*CONSIGNA:* Continúa el texto sobre la tristeza y los discípulos de Emaús a partir de su última oración.

*BLOQUE DE TEXTO:*
● ● ● ● ● ● ●

La tristeza una enfermedad invasiva y generalizada
Y es precisamente a la luz de la resurrección que el Obispo de Roma les propuso reflexionar sobre cómo la resurrección de Cristo puede curar una de las enfermedades de nuestro tiempo que acompaña los días de muchas personas, una enfermedad invasiva y generalizada: la tristeza.
“Se trata de un sentimiento de precariedad, a veces de profunda desesperación, que invade el espacio interior y parece prevalecer sobre cualquier impulso de alegría.

Los discípulos de Emaús, un paradigma de la tristeza humana
La tristeza, precisó el Pontífice, le quita sentido y vigor a la vida, que se convierte en un viaje sin dirección y sin significado. En este sentido, el Papa recordó el famoso relato del Evangelio de Lucas (24,13-29) sobre los dos discípulos de Emaús. Ellos, desilusionados y desanimados, se alejan de Jerusalén, dejando atrás las esperanzas puestas en Jesús, que ha sido crucificado y sepultado.

● ● ● ● ● ● ●

*DATOS MOSTRADOS:*
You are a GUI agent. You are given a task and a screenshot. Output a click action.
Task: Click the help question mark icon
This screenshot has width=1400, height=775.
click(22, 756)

● ● ● ● ● ● ●

*RESULTADO:*
“En sus primeras frases, este episodio muestra como un paradigma de la tristeza humana: el fin de la meta en la que se han invertido tantas energías, la destrucción de lo que parecía esencial en la propia vida. La esperanza se ha desvanecido, la desolación se ha apoderado de su corazón. Todo ha implosionado en muy poco tiempo, entre el viernes y el sábado, en una dramática sucesión de acontecimientos”.